Cette première session de la nouvelle législature 2022-2026 a commencé de manière turbulente. Tout d’abord avec une discorde au niveau de la Constitution des commissions et des présidences de celles-ci. La droite, soutenue par les partis du « centre », ont joué un jeu indigne de la politique de consensus et de respect des minorités. Eléments pourtant si précieux de la culture politique suisse. Ils privent la gauche du quorum nécessaire à une position de minorité dans la commission des finances, alors que, comptées ensemble, les forces du PS et des Verts n’ont pas diminué depuis les dernières élections. De plus, fait rare dans la vie politique, une présidente de commission sortante a été privée de sa réélection dans une commission clé pour le Parti socialiste! La majorité bourgeoise a forcé le groupe socialiste à prendre la présidence d’une autre commission, qui n’était pas revendiquée par le groupe.
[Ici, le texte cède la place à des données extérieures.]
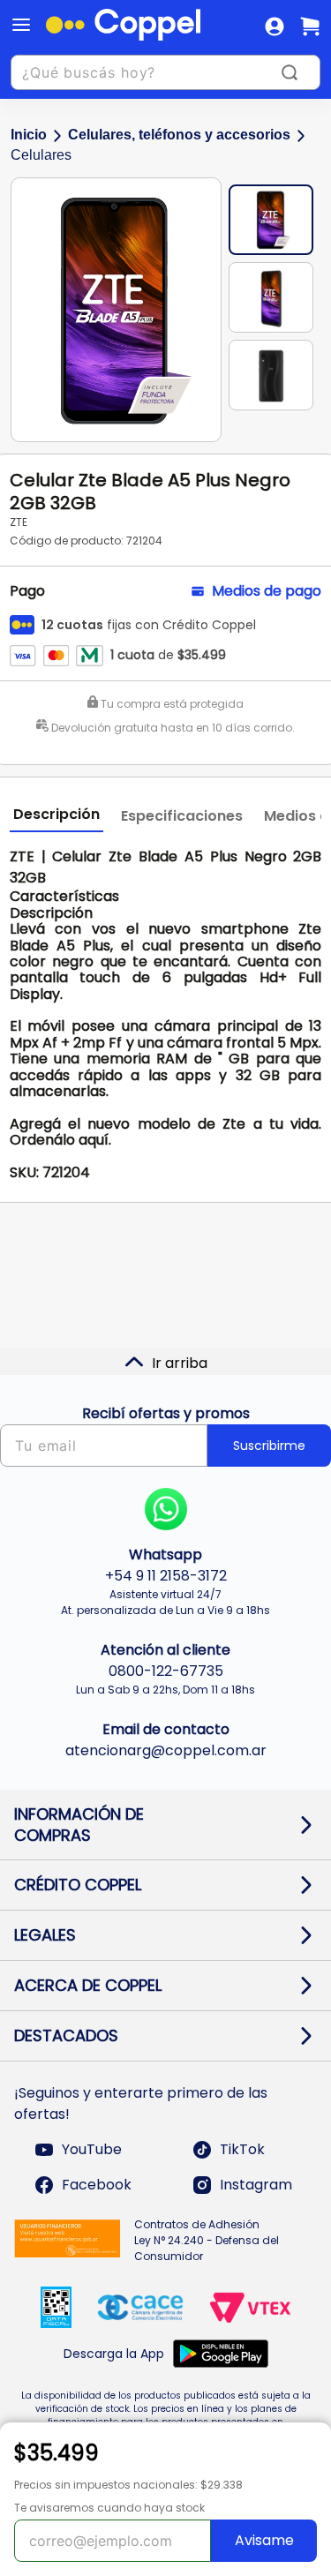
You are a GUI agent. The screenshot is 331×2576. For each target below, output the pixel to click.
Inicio (29, 134)
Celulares (41, 154)
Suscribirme (269, 1445)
Je souhaite relever ici deux interventions en particulier qui ont été traitées durant cette session. La première est la discussion au sujet d’un salaire minimum. Une motion du groupe socialiste, défendue à la tribune par Meret Schindler, a été largement rejetée par le Grand Conseil bernois (48 oui, 94 non, 1 abstention). Le plus étonnant était que la discussion semblait perdue d’avance, les élu-e-s bourgeois râlant contre le fait que l’objet était amené chaque législature. Pourtant : la France connaît le salaire minimum depuis plus de 50 ans. L’Allemagne, les Etats-Unis, le Brésil, la Turquie, L’Ecosse et la Grande-Bretagne ne sont que des exemples parmi tant d’autres. Cinq cantons (Neuchâtel, Jura Genève, Tessin, Bâle-Ville) l’ont introduit et en vivent les bénéfices. Je suis restée sidérée devant le fait que l’idée d’un salaire minimum cantonal était perçue comme une douce utopie pour une majorité du parlement, alors que c’est une mesure bien réelle et efficace dans tellement d’endroits. Le système actuel fait encore et toujours travailler des gens à 100% sans qu’ils·elles ne gagnent assez pour vivre. Il mène aussi à une concurrence déloyale pour les entreprises qui elles paient correctement leurs employé·e·s.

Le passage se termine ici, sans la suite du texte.